La présentation de Philippe Guigon

En 1987, sous la houlette de son président, Jacques Charpy, la SHAB éditait la thèse de Jean-Yves Guiomar soutenue l’année précédente devant l’Université de Rennes 2, Le bretonisme. Les historiens bretons au xixe siècle. Qualifié dès sa sortie de livre important, épuisé depuis longtemps, l’intérêt de cet ouvrage n’a pas faibli, aussi avons-nous suivi avec enthousiasme la suggestion émise par Daniel Le Couédic, au congrès de Quimperlé de la SHAB, il y a tout juste trois ans, de le rééditer. 

À ce travail collégial ont participé les « shabistes » Christine Berthou, Isabelle Berthou, Bruno Isbled, Catherine Laurent et moi-même. Le principe était de ne « toucher à rien » (sans rajouter, par exemple, une sélection bibliographique des travaux parus sur ce thème depuis 1987), mais d’agrémenter ce livre par des illustrations et des annexes, choix entérinés par les toujours efficaces Presses universitaires de Rennes. Il a de surcroît bénéficié d’une seconde préface de Jean Le Bihan, dont nous nous inspirerons ici, et d’une postface écrite par Marie-Thérèse Lorain.

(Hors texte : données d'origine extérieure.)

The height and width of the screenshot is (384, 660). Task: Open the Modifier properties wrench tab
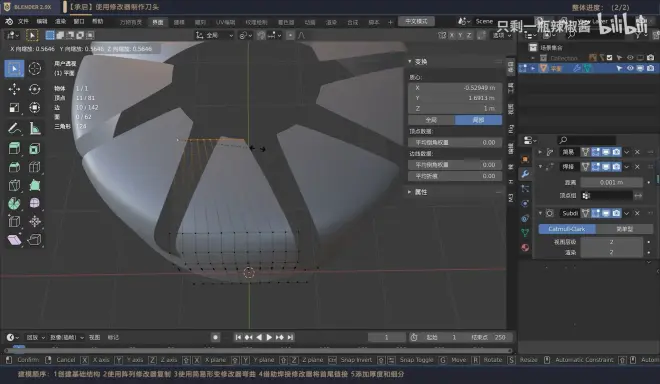[x=525, y=174]
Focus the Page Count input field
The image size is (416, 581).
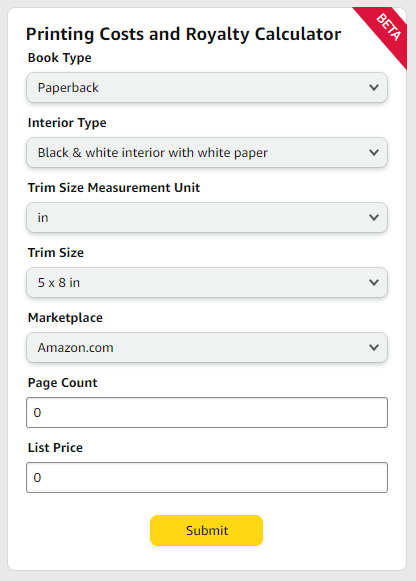pyautogui.click(x=207, y=412)
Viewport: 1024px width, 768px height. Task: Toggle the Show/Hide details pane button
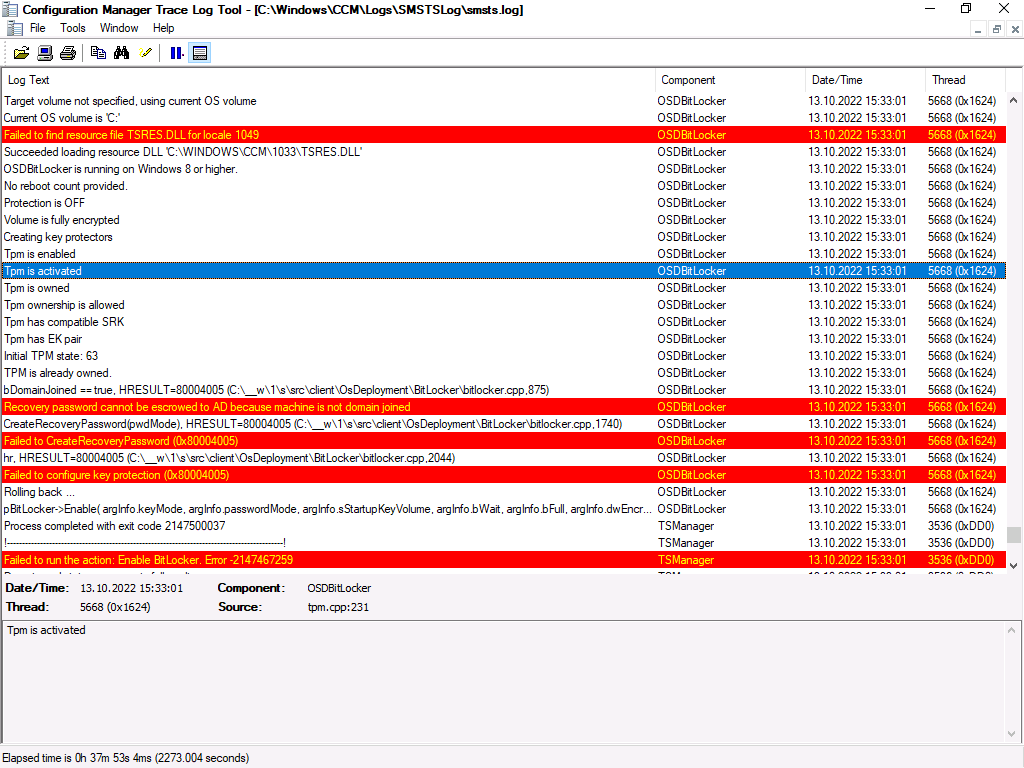coord(200,53)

La perception de la Bretagne comme étant distincte du reste de la France

Depuis plus de trente ans, Le bretonisme constitue une excellente contribution à l’histoire de l’idée nationale, qui s’est déployée dans l’Europe du premier xixe siècle. Le terme « bretonisme » dérive du néologisme « bretoniste » forgé en 1857 par Arthur de La Borderie pour dénommer l’historien d’une province qui ne devrait rien, ou si peu, au monde gallo-romain. Mais, selon Jean-Yves Guiomar, il signifie bien plus que cela, désignant tout historien ayant dépeint la Bretagne comme distincte du reste de la France. Aussi a-t-il accompli une tâche immense, compulsant des masses d’archives aussi variées que considérables, et lisant des milliers d’articles et d’ouvrages produits par nos grands anciens entre 1840 et 1900 dans les sociétés savantes bretonnes. 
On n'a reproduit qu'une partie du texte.